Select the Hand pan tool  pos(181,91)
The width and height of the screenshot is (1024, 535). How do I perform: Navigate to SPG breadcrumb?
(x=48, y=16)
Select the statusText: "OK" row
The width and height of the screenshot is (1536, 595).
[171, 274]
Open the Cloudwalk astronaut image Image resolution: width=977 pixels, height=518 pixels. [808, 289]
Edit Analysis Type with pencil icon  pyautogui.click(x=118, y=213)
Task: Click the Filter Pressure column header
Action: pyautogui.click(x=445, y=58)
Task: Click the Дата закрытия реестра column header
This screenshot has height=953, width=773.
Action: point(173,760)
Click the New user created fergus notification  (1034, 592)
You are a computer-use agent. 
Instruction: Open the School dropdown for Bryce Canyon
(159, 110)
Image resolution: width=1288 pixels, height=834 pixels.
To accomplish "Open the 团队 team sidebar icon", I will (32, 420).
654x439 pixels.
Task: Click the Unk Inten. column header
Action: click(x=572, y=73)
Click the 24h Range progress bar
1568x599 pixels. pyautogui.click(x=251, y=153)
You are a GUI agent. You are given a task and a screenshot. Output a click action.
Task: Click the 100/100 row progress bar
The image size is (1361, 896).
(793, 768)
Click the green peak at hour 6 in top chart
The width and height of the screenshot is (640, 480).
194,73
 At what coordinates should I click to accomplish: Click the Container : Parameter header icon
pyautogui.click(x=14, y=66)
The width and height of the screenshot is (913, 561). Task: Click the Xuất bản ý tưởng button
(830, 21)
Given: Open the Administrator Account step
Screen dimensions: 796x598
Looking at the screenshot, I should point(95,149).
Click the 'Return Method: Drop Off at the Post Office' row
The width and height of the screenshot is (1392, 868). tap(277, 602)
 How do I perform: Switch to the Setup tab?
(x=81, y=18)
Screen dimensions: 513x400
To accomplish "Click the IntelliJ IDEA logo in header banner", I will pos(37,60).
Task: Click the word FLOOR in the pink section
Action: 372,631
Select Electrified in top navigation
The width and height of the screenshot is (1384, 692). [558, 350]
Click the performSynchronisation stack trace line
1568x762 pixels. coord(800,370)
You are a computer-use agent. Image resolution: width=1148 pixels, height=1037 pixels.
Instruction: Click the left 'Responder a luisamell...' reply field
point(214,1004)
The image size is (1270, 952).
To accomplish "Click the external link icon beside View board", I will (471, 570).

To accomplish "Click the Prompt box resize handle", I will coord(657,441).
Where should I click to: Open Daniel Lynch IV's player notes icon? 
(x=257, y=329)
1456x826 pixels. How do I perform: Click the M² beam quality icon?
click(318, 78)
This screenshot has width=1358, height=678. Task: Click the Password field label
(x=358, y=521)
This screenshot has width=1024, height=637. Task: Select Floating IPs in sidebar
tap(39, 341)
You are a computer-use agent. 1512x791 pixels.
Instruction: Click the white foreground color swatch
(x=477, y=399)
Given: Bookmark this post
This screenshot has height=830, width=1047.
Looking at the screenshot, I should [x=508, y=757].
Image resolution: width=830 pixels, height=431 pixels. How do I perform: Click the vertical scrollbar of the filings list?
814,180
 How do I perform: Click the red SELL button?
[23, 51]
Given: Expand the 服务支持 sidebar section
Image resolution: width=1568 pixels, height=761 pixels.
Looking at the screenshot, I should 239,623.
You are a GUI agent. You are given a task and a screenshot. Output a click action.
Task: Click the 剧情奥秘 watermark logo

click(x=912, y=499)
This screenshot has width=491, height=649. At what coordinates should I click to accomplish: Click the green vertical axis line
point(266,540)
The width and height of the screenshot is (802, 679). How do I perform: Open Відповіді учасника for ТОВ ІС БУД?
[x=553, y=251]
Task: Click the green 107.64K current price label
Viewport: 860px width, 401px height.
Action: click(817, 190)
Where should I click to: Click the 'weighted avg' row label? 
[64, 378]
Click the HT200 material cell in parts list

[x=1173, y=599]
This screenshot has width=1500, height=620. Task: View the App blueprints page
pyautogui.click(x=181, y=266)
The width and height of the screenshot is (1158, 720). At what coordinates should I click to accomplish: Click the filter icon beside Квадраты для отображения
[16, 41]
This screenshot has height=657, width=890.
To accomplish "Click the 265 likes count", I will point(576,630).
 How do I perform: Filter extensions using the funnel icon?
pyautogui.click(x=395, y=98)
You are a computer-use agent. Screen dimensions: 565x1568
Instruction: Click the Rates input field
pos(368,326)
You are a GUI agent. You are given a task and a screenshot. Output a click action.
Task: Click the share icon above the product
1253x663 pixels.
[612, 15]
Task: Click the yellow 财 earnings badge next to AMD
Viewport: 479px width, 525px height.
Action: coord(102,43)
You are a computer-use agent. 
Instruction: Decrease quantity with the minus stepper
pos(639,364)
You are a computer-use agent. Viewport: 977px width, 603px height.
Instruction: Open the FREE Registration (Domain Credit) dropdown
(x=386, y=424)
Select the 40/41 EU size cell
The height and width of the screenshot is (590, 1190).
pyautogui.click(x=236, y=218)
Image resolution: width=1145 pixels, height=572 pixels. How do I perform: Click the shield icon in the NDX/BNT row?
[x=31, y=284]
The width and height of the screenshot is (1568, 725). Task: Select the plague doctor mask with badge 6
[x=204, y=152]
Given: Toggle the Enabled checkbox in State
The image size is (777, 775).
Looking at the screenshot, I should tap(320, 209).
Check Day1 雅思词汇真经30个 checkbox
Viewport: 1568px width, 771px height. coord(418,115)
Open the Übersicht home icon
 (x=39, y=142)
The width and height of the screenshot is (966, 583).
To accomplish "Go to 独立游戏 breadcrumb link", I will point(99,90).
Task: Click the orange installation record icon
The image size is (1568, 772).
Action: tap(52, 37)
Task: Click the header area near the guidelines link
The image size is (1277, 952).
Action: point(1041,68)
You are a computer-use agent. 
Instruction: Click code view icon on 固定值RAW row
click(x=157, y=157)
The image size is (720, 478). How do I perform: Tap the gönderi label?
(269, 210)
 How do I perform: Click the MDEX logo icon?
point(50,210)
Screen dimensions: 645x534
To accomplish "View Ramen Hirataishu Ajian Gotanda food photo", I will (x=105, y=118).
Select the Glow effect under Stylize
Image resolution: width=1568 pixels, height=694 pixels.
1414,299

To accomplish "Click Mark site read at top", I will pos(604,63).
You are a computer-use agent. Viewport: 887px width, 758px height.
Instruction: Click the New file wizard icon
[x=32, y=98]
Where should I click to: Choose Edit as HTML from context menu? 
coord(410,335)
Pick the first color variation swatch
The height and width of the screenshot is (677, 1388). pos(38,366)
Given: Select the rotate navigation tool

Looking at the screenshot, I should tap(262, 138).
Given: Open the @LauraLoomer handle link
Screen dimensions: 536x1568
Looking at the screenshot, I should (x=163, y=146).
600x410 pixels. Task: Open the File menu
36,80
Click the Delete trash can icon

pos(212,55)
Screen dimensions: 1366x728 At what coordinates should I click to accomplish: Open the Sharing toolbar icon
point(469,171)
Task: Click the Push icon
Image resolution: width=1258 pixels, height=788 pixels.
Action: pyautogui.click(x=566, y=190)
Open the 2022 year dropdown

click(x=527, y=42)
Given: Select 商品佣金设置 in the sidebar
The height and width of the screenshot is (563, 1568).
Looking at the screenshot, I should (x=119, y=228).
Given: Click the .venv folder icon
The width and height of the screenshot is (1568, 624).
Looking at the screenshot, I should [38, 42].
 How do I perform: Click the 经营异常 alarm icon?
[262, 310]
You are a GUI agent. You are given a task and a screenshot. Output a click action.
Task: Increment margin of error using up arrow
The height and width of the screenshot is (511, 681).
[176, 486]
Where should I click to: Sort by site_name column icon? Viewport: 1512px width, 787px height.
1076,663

....

**Assignment**
Print exactly the lines above from the one with "Click the 24h Range progress bar" to the one with "You are a computer-use agent. 1512x791", including both.

**Answer to this problem**
Click the 24h Range progress bar
1568x599 pixels. pyautogui.click(x=251, y=153)
You are a GUI agent. You are given a task and a screenshot. Output a click action.
Task: Click the 100/100 row progress bar
The image size is (1361, 896).
(793, 768)
Click the green peak at hour 6 in top chart
The width and height of the screenshot is (640, 480).
194,73
 At what coordinates should I click to accomplish: Click the Container : Parameter header icon
pyautogui.click(x=14, y=66)
The width and height of the screenshot is (913, 561). Task: Click the Xuất bản ý tưởng button
(830, 21)
Given: Open the Administrator Account step
Screen dimensions: 796x598
Looking at the screenshot, I should point(95,149).
Click the 'Return Method: Drop Off at the Post Office' row
The width and height of the screenshot is (1392, 868). tap(277, 602)
 How do I perform: Switch to the Setup tab?
(x=81, y=18)
Screen dimensions: 513x400
To accomplish "Click the IntelliJ IDEA logo in header banner", I will pos(37,60).
Task: Click the word FLOOR in the pink section
Action: 372,631
Select Electrified in top navigation
The width and height of the screenshot is (1384, 692). [558, 350]
Click the performSynchronisation stack trace line
1568x762 pixels. coord(800,370)
You are a computer-use agent. Image resolution: width=1148 pixels, height=1037 pixels.
Instruction: Click the left 'Responder a luisamell...' reply field
point(214,1004)
The image size is (1270, 952).
To accomplish "Click the external link icon beside View board", I will (471, 570).

To accomplish "Click the Prompt box resize handle", I will coord(657,441).
Where should I click to: Open Daniel Lynch IV's player notes icon? 
(x=257, y=329)
1456x826 pixels. How do I perform: Click the M² beam quality icon?
click(318, 78)
This screenshot has width=1358, height=678. Task: Click the Password field label
(x=358, y=521)
This screenshot has width=1024, height=637. Task: Select Floating IPs in sidebar
tap(39, 341)
You are a computer-use agent. 1512x791 pixels.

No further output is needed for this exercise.